Il ne faut pas être fort clair-voyant, pour voir que Moliere a pris de l’Italien les amours de Valere & de Mariane, le déguisement du premier, la confiance de l’Avare pour son Intendant, la jalousie de Maître Jacques ; mais tout le monde apperçoit-il l’utilité des heureux changements que Moliere a faits en transportant cette portion de fable sur son théâtre ? Quoique légers en apparence, les plus grandes beautés en naissent naturellement. Célio n’est que l’amant d’Eléonora : Valere est secrètement l’époux d’Elise. Par cette différence seule, la décence est conservée, les leçons que l’Intendant va continuer à Elise, par l’ordre de son pere, deviennent plus piquantes ; par cette seule différence encore, la scene où l’Intendant, accusé d’un crime qu’il n’a pas commis, en déclare un réel, est bien meilleure, & amene bien plus de trouble & d’embarras. Célio n’a qu’à confesser une inclination qui n’est pas un grand mal entre un commis & la fille de son bourgeois ; mais Valere, marié secrètement à Elise, ne peut que frémir en avouant à un pere offensé un attentat réel contre l’autorité paternelle.
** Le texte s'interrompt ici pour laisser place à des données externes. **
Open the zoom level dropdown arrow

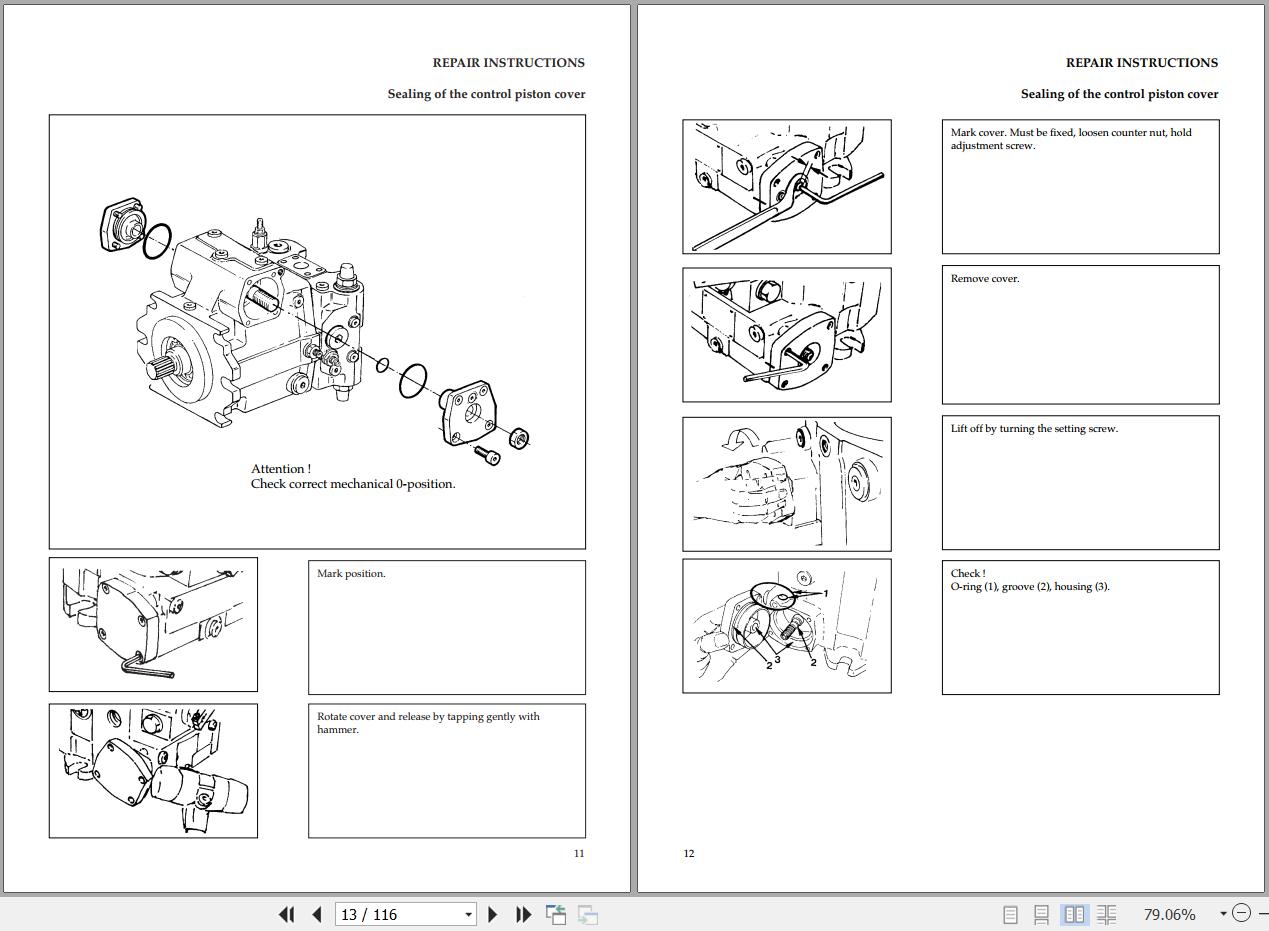(1222, 913)
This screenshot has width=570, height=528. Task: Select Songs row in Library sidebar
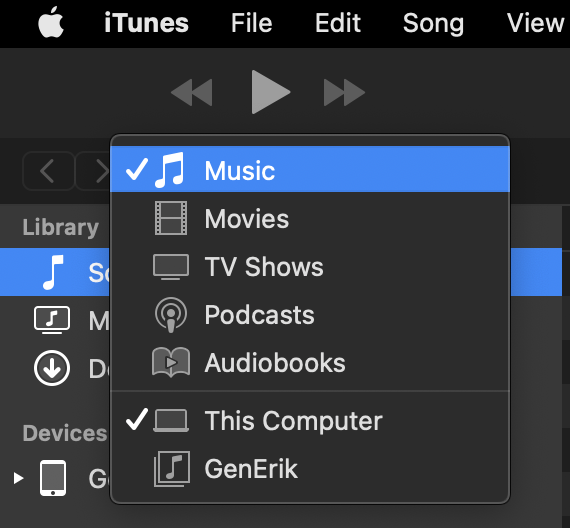coord(55,272)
Dans la Piece Italienne, Célio est commis ; dans la Piece Françoise, Valere est intendant : par ce changement seul, la haine de Maître Jacques est bien mieux fondée que celle d’Arlequin. Un commis n’a rien à démêler avec le valet de la maison, au lieu qu’un intendant, qui lésine sur la chandelle, le bois, l’avoine, le foin, & sur toutes les provisions, tant pour les hommes que pour les chevaux, doit nécessairement impatienter un domestique qui, grace à l’adresse de l’Auteur, a le double emploi de cuisinier & de cocher. Par-là, la vengeance de Maître Jacques est mieux motivée que celle d’Arlequin ; par-là Harpagon, apprenant l’intimité de sa fille avec un intendant, doit être dans une situation bien plus cruelle que Magnifico, parcequ’un négociant devient tous les jours le beau-pere d’un commis entendu, & qu’il n’est pas d’usage qu’on choisisse un gendre parmi ses domestiques.

L’Avare de Moliere.

Harpagon est épris des charmes de Mariane, jeune personne arrivée depuis peu à Paris. Cléante, fils d’Harpagon, n’a pu la voir sans ressentir pour elle la plus vive passion. Elle est reconnue à la fin de la piece pour la fille d’Anselme, qui la donne à Cléante.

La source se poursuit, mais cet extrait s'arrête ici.